Field study involving confidential reports and follow up interviews on near miss incident where recovery had occurred.

Near misses have the same underlying failure factors as accidents. Sometimes by coincidence but more often by timely detection harm is avoided. Understanding recovery factors offers a way of improving safety in addition to preventing errors in the first place. This is achieved by introducing system characteristics that build in or strengthen opportunities for recovery.

Recovery involves detection followed by a combination of explanation of the causes and putting in countermeasures aimed at returning to normal or at least limiting the consequences.

Although there have only been limited studies they have shown that personal related factors such as experience and knowledge are important in recovery. But also technical factors such as the design of the workplace and equipment interfaces. As well as organisational factors such as culture, work design, procedures and management priorities. In fact the organisational factors may be the most important because they determine the context in which people work and hence are likely to affect other factors.

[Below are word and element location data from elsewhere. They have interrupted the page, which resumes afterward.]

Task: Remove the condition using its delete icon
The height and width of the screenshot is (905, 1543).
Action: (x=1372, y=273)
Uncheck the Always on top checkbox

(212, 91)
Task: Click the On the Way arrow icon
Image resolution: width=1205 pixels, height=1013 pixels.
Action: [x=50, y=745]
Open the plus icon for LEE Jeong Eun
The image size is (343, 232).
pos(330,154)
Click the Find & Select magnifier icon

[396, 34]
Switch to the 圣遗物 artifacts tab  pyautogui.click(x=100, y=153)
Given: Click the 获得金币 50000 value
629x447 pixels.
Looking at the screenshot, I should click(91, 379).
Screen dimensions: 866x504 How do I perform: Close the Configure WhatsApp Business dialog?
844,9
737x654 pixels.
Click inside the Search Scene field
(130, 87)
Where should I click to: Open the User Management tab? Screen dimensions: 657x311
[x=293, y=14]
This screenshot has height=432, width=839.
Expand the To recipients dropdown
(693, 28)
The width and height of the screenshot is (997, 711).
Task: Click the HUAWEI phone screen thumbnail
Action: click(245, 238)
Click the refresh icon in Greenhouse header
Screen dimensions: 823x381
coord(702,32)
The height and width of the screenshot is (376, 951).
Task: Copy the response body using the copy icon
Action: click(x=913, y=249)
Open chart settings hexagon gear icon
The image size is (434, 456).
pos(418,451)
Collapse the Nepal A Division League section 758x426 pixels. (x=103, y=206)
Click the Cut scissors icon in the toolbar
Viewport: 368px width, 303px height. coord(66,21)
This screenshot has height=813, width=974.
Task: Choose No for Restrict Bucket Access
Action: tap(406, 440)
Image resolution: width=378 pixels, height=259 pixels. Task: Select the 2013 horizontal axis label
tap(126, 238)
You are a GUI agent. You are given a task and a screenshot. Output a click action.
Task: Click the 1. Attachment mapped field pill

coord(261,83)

Planned and unplanned recoveries. Planned involve the activation of in built barriers, such automatic safety controls or procedures that are implemented under certain conditions. Unplanned recovery is more ad hoc and depend on creative problem solving capabilities of the people involved.

The factors that influence planned vs unplanned are likely to be quite different.

Looking at pharmacy errors the study found that procedural checks had started to lapse because people had perceived that so many checks were being carried out that it was too much, and people had become less aware of their importance. Other factors that influenced lack of recovery included management priorities, shortcomings or lack of procedures, insufficient transfer of knowledge and information, technical failures, factors related to the design of computer systems used for medication preparation. With shortcomings or lack of procedures being the most.

On the positive side a lot of the recovery were made by nursing staff, and not the pharmacy staff who made the error. This was down to procedural checks and in some cases where the knowledge of the staff realised something was wrong.

To improve recovery it is important that management make sure everyone understands how important procedural checks are. Near miss reporting systems is a useful way of demonstrating this.

Clearly, there are opportunities to improve procedures. Also, the computer system that could better help detect conflicts in data. Where the severity of errors is great, having double or even triple procedural checks is important, but as not all are forseeable employees must also have the knowledge to detect and recover from problems without the support of procedures. Special training may be needed using problem scenarios inspired by reported near misses to maintain everyones creative problem solving skills.